§ **Work required**: Your answer is a number only: how many lines in the data below contain "Tools"?

===

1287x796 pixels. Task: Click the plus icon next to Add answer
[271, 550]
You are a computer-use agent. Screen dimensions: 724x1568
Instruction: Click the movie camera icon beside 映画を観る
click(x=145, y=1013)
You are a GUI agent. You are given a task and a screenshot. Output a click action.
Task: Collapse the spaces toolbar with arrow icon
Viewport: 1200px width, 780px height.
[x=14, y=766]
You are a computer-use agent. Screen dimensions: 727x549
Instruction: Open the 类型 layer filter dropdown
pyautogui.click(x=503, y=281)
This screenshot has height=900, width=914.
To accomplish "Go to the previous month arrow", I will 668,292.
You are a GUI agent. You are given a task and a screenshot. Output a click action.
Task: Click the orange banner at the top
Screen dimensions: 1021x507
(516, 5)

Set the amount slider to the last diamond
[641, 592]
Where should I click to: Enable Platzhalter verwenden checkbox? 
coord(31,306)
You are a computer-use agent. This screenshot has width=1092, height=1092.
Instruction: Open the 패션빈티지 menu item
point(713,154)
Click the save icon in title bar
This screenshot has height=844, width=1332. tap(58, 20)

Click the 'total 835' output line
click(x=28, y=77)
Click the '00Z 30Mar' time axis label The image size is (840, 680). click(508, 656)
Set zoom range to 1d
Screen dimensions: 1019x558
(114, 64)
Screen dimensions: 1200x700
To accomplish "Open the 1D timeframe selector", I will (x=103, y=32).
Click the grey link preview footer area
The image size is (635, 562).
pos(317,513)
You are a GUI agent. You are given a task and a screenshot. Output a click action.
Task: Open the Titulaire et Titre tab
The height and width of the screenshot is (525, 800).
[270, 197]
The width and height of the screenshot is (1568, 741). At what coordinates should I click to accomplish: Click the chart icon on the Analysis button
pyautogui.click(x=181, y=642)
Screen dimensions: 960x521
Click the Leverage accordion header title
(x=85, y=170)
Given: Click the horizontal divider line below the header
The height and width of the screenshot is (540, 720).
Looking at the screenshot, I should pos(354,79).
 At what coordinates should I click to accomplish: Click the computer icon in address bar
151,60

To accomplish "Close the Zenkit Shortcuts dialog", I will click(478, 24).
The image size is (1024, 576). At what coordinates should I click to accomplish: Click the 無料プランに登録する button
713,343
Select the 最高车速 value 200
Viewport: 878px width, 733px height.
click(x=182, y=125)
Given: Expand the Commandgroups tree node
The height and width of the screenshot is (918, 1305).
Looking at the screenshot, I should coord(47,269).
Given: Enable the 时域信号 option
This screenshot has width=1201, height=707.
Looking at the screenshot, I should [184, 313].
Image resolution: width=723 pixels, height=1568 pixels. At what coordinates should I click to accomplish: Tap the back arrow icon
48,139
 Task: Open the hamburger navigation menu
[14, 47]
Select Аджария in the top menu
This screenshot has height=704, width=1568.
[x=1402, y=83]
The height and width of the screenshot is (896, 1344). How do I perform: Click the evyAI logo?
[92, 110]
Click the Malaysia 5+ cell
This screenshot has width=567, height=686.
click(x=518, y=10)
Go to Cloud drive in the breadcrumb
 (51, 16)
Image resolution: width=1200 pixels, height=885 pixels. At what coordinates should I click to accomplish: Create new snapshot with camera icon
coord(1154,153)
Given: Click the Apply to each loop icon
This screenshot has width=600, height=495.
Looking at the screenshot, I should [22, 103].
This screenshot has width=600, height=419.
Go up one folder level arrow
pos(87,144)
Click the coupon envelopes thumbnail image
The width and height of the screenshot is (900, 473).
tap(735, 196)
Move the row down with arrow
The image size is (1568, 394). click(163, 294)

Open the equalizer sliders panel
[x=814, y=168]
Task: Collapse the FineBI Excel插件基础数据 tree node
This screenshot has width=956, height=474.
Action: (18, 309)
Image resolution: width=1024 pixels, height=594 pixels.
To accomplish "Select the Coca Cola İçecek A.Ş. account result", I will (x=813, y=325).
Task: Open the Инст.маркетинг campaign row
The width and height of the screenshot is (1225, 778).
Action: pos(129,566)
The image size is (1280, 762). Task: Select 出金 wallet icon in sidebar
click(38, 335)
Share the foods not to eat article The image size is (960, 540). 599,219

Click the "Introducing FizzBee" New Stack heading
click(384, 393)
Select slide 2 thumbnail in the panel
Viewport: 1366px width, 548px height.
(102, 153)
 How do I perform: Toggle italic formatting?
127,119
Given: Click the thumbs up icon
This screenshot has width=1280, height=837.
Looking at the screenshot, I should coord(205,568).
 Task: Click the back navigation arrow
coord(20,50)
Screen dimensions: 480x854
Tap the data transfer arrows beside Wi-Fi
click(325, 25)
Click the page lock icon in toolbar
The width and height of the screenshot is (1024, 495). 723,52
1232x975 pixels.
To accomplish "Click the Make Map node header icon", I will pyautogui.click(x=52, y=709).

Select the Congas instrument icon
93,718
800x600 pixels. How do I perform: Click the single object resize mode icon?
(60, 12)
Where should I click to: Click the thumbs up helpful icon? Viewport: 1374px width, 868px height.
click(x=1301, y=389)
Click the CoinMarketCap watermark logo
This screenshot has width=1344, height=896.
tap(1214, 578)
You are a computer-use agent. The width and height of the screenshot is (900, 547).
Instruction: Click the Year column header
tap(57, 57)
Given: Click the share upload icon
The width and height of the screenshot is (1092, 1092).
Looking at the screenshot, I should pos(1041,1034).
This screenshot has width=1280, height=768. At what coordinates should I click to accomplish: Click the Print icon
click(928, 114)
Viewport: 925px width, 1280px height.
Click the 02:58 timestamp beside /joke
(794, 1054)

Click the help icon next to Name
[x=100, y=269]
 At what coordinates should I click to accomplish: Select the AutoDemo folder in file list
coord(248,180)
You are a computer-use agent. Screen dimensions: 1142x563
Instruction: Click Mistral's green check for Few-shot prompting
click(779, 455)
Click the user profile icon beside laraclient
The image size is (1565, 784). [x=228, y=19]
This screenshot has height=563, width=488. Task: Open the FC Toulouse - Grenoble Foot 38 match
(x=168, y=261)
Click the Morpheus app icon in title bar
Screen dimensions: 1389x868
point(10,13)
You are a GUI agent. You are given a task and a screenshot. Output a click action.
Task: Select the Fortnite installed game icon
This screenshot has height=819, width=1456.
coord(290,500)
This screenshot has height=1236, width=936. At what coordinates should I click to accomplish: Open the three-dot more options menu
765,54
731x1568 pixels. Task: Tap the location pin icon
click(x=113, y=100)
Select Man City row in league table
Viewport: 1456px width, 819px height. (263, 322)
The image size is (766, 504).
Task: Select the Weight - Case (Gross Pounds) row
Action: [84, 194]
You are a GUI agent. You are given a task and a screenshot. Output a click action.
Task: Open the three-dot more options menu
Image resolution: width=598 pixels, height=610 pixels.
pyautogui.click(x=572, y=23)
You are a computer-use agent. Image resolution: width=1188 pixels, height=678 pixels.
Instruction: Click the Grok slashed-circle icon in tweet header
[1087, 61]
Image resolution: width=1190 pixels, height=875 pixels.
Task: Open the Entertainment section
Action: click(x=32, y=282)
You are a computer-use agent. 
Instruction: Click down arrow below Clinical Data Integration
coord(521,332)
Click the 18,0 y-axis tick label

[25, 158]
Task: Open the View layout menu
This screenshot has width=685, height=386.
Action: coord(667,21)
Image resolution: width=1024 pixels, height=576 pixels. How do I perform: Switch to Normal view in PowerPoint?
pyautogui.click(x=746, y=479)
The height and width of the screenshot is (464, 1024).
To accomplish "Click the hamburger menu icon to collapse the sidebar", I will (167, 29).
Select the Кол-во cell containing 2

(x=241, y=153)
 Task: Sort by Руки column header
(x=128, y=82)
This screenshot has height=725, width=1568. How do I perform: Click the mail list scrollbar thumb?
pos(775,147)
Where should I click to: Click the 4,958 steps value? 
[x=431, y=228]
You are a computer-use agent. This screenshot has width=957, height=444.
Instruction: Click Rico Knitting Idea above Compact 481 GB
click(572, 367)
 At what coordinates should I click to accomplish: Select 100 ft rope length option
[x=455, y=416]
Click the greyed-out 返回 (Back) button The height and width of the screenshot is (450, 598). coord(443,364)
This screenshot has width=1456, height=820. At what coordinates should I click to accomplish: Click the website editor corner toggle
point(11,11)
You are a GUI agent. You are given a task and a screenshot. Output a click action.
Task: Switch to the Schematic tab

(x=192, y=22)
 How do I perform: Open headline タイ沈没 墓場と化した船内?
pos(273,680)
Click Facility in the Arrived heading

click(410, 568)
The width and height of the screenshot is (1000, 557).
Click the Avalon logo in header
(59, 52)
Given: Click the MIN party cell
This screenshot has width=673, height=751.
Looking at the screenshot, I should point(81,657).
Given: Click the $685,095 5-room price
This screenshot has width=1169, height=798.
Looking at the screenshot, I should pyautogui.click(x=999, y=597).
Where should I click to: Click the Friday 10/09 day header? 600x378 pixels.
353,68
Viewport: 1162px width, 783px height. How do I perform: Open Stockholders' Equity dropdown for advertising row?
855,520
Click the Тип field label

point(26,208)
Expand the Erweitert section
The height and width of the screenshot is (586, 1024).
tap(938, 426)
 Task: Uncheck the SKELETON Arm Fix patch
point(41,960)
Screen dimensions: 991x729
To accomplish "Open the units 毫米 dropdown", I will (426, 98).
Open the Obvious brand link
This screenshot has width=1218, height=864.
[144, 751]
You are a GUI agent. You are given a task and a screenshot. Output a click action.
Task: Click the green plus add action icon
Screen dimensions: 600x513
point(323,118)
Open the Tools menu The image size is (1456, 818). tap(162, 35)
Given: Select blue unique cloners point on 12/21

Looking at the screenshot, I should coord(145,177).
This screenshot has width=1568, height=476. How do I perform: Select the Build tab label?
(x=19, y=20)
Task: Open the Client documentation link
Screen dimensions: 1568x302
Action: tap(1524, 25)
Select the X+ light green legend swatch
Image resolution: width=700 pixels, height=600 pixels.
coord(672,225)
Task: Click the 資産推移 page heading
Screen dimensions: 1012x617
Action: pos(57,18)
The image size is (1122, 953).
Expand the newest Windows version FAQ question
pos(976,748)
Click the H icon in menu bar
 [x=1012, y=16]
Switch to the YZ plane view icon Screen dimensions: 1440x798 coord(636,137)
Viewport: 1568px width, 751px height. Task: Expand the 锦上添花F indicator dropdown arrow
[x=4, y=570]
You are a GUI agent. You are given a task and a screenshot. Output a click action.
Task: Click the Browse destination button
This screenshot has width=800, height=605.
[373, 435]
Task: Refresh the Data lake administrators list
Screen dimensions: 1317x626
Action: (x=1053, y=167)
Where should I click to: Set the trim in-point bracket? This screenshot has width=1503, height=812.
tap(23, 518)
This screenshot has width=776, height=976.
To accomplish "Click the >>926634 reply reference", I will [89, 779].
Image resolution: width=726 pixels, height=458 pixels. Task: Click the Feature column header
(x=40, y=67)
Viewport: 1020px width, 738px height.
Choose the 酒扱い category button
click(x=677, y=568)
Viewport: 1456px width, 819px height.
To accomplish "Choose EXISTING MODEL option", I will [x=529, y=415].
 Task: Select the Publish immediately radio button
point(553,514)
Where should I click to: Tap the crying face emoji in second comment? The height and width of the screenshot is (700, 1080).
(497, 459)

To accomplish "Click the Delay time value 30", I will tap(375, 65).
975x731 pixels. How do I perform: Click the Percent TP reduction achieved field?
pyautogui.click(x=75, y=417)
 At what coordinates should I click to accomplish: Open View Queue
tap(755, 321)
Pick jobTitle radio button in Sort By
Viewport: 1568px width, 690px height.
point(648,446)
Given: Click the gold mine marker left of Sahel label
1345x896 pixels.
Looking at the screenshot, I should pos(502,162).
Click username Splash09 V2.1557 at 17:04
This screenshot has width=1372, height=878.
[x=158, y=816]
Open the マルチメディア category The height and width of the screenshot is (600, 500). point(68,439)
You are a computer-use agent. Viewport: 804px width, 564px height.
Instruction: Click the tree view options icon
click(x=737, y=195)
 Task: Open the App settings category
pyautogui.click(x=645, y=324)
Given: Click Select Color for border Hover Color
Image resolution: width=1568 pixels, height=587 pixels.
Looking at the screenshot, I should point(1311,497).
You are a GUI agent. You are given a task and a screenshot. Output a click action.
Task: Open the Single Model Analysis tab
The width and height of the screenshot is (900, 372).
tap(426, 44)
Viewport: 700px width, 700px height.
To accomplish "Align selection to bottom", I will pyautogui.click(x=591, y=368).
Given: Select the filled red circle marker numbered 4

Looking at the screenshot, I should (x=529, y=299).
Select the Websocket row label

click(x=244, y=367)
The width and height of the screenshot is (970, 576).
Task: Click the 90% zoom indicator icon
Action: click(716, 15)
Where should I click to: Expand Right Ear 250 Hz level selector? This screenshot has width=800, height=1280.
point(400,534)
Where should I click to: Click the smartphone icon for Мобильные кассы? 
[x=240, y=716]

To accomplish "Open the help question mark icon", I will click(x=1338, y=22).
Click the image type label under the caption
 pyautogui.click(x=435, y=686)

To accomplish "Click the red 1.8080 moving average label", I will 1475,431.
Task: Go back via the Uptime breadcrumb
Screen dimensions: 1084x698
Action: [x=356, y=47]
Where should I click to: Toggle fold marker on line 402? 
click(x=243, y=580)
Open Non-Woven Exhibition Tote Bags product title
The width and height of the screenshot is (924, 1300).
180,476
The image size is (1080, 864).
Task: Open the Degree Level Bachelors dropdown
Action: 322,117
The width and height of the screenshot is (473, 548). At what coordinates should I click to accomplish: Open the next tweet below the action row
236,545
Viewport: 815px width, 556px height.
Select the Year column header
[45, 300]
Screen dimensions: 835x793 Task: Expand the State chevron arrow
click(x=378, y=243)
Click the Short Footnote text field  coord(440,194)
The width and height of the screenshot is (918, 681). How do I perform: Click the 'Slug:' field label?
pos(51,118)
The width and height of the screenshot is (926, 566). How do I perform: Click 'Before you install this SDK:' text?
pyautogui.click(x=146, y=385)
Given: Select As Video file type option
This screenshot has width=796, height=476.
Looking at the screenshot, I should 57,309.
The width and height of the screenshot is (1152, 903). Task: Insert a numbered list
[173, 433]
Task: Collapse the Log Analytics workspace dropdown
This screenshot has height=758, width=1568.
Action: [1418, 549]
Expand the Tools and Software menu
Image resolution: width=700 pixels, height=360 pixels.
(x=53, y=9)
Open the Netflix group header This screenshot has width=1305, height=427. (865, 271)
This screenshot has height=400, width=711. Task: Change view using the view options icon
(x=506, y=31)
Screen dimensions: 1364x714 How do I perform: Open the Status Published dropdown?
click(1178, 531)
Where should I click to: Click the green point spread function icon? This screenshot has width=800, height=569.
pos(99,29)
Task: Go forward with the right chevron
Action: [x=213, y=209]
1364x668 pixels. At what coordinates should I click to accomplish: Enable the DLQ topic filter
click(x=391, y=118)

===

§ **Expected answer**: 2